Consegne ->
**a)** Leggi il commento sulla governance dei fondi del Recovery e rispondi brevemente.
(i) Con che cosa si risponde all'emergenza, secondo il commento?
(ii) Quale soluzione viene presentata come l'unica possibile, visti i tempi brevi del Recovery Plan italiano?
(iii) In quale tipo di unità gli autori propongono di organizzare le professionalità interne alla macchina dello Stato?
**b)** Riprendi il commento sulla governance dei fondi del Recovery e proseguilo dopo la sua ultima frase.

Brano proposto ->
Il CommentoPersonale

Dirigenti pubblici in trincea per la cabina di regia del recovery

di Gustavo Piga e Gaetano Scognamiglio

La questione della governance dei fondi del Recovery non è meramente politica: essa richiede decisioni di portata non indifferente anche a livello amministrativo, che rischiano di lasciare il Paese o più sguarnito o meglio attrezzato di fronte alle sfide future.

Un fatto è certo. All’emergenza si risponde con l’emergenza. E dunque di fronte ai tempi imposti per la progettazione del Recovery Plan italiano e soprattutto per la sua messa a terra – come si dice – nei tempi stabiliti, che sono brevi, l’unica soluzione possibile è quella di creare una struttura dedicata. Allora è bene accentrare tutto su un unico punto di comando, secondo lo schema che emerge dalle prime indicazioni, però senza dimenticare che la complessità della nostra macchina burocratica richiede competenze in grado di rapportarsi con sicurezza con le strutture dello Stato, che dovranno poi operare sul campo.

È ragionevole pensare di poter trovare all’interno della macchina dello Stato professionalità adeguate per condurre in porto il progetto, organizzandole in una unità di missione accentrata, ma senza la mediazione di cosiddetti super manager che a dire il vero non risulta abbiano mai prodotto miracoli, anche perché poi sempre dalle strutture amministrative bisogna passare ed è bene che lo faccia chi le conosce alla perfezione.

Materiale archiviato ->
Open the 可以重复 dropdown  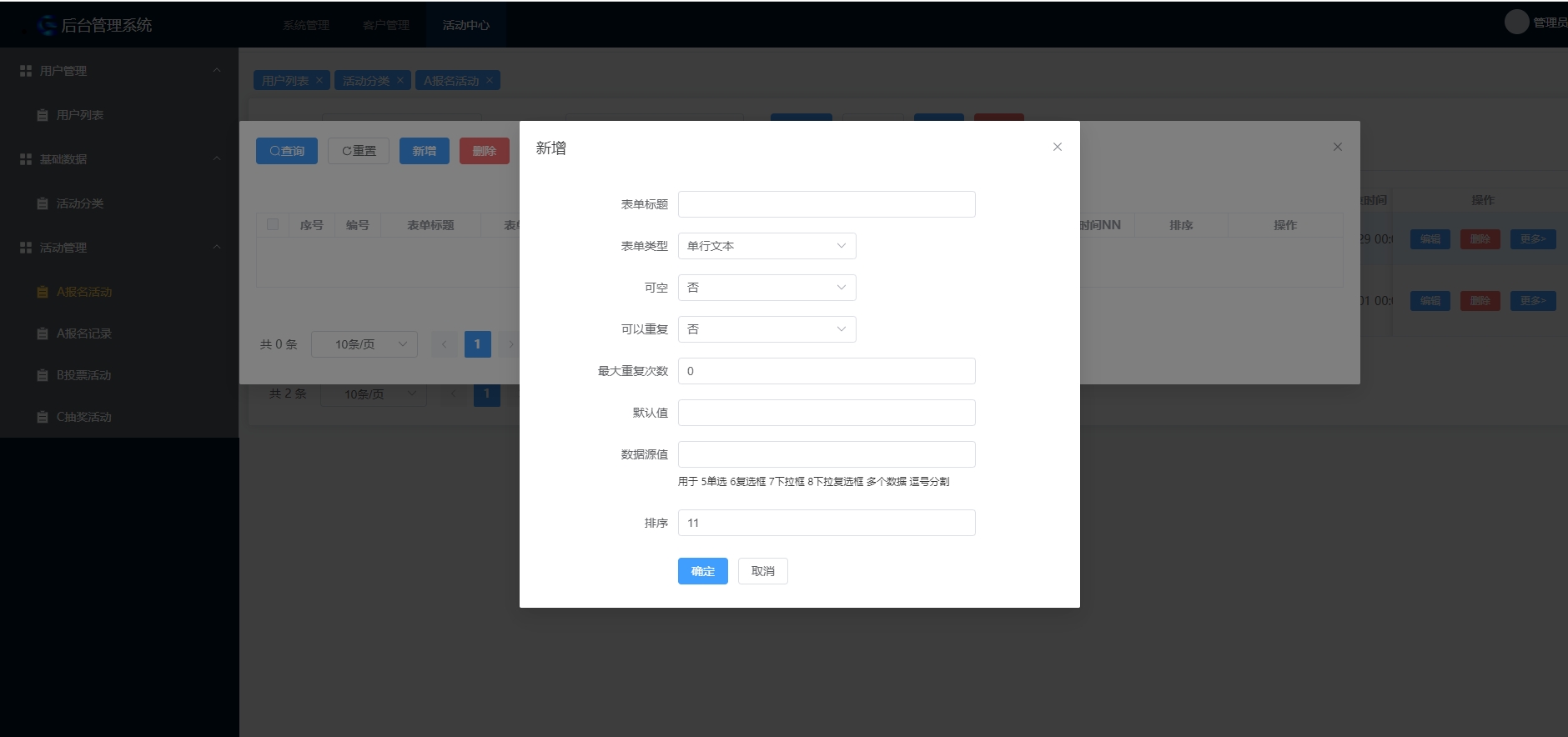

--

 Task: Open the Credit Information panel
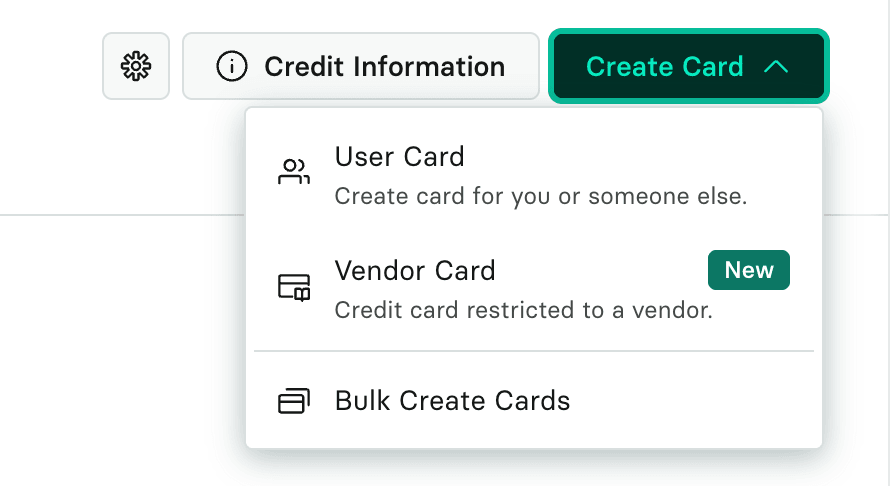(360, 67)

Risposte per consegna ->
**a)**
(i) Con l'emergenza.
(ii) Creare una struttura dedicata.
(iii) In una unità di missione accentrata.

**b)**
Perché dunque non scegliere i coordinatori fra i dirigenti di prima e seconda fascia (per i quali lo Stato spende circa 500 milioni l’anno), fra cui vi sono eccezionali professionalità, acquisite sul campo spesso con riconoscimenti e apprezzamenti internazionali ancor prima che nazionali. Così facendo si eviterebbe di dare un segnale di sfiducia dello Stato nei confronti dei propri “generali”. Anche perché se non si dà loro fiducia poi è difficile riceverla.

Quanto alle deroghe alle procedure vigenti, figlie di una convinzione oltremodo diffusa che siano le troppe regole a frenare il Paese, bisognerà anche qui riflettere bene. Intanto se si considera come unico limite quello delle norme penali sarà il giudice penale e non l’amministrazione attiva a sovrintendere all’attuazione del Recovery Plan. Poi meno regole senza maggiore competenza non portano lontano: l’enfasi sulla qualità della squadra che gestirà i fondi europei non può essere fatta venir meno solo perché vi è più discrezionalità, che si rivela positiva solo quando accompagnata da una maggiore professionalità.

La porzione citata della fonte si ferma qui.